Work to complete
Your output should be the line with "Werkboek voor vergaderingen (136, 2385)" followed by every remaining line of the entries, reproduced exactly.
Segment Open
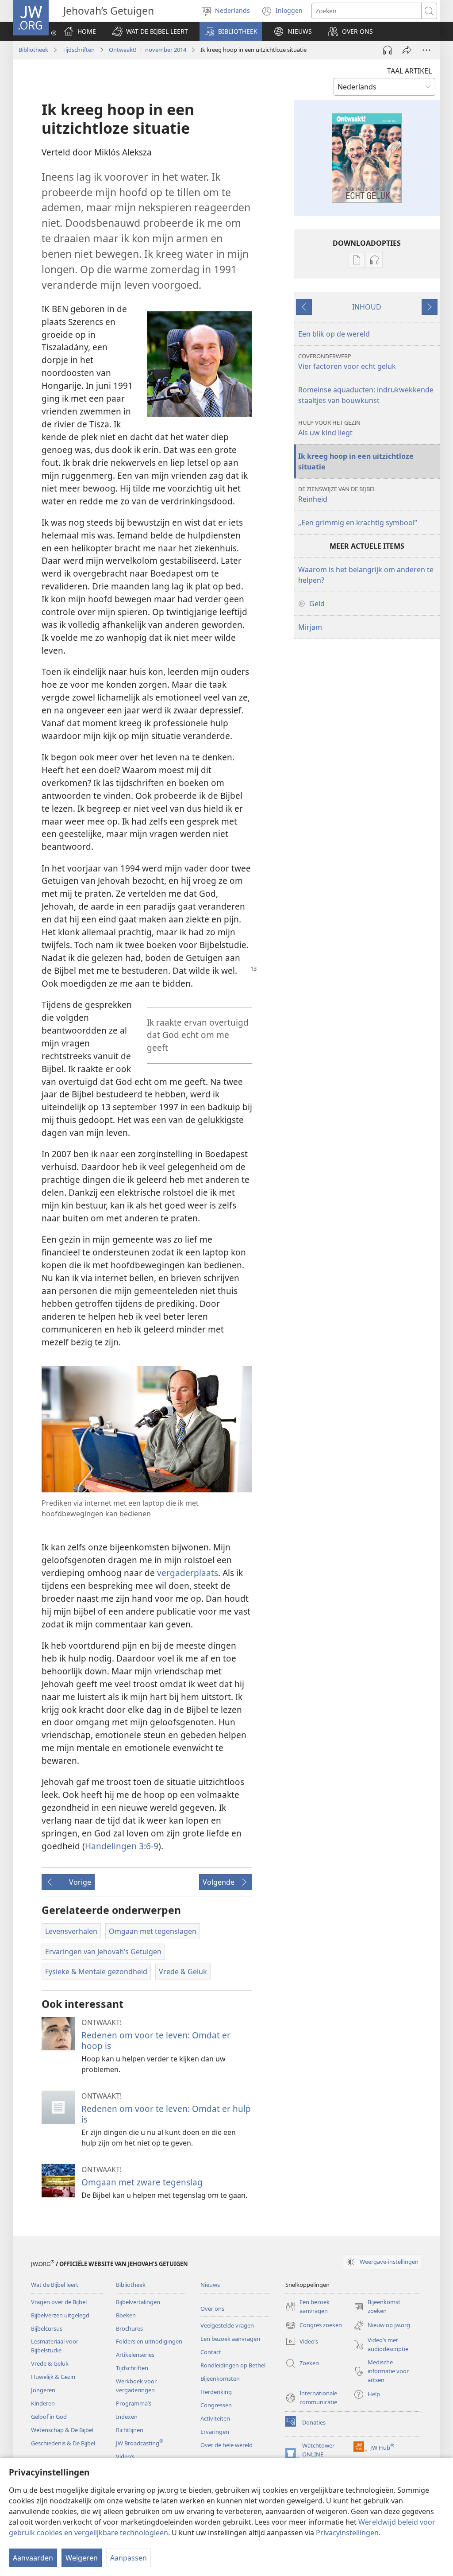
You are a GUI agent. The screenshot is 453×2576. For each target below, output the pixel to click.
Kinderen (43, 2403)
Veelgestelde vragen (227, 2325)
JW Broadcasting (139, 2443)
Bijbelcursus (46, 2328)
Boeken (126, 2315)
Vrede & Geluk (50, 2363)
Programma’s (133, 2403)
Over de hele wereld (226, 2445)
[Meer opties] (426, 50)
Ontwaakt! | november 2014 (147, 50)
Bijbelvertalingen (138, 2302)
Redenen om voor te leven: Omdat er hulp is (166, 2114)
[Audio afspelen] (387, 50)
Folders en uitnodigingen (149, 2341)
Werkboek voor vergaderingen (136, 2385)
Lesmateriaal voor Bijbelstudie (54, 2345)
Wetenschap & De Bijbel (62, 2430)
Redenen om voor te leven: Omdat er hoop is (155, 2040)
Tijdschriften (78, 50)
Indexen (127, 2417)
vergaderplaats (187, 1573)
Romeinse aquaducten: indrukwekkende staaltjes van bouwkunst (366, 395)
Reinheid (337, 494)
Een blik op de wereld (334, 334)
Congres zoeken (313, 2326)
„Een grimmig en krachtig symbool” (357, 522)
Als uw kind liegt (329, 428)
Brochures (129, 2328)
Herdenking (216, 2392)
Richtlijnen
Segment Closed
Your solution
Werkboek voor vergaderingen (136, 2385)
Lesmateriaal voor Bijbelstudie (54, 2345)
Wetenschap & De Bijbel (62, 2430)
Redenen om voor te leven: Omdat er hoop is (155, 2040)
Tijdschriften (78, 50)
Indexen (127, 2417)
vergaderplaats (187, 1573)
Romeinse aquaducten: indrukwekkende staaltjes van bouwkunst (366, 395)
Reinheid (337, 494)
Een blik op de wereld (334, 334)
Congres zoeken (313, 2326)
„Een grimmig en krachtig symbool” (357, 522)
Als uw kind liegt (329, 428)
Brochures (129, 2328)
Herdenking (216, 2392)
Richtlijnen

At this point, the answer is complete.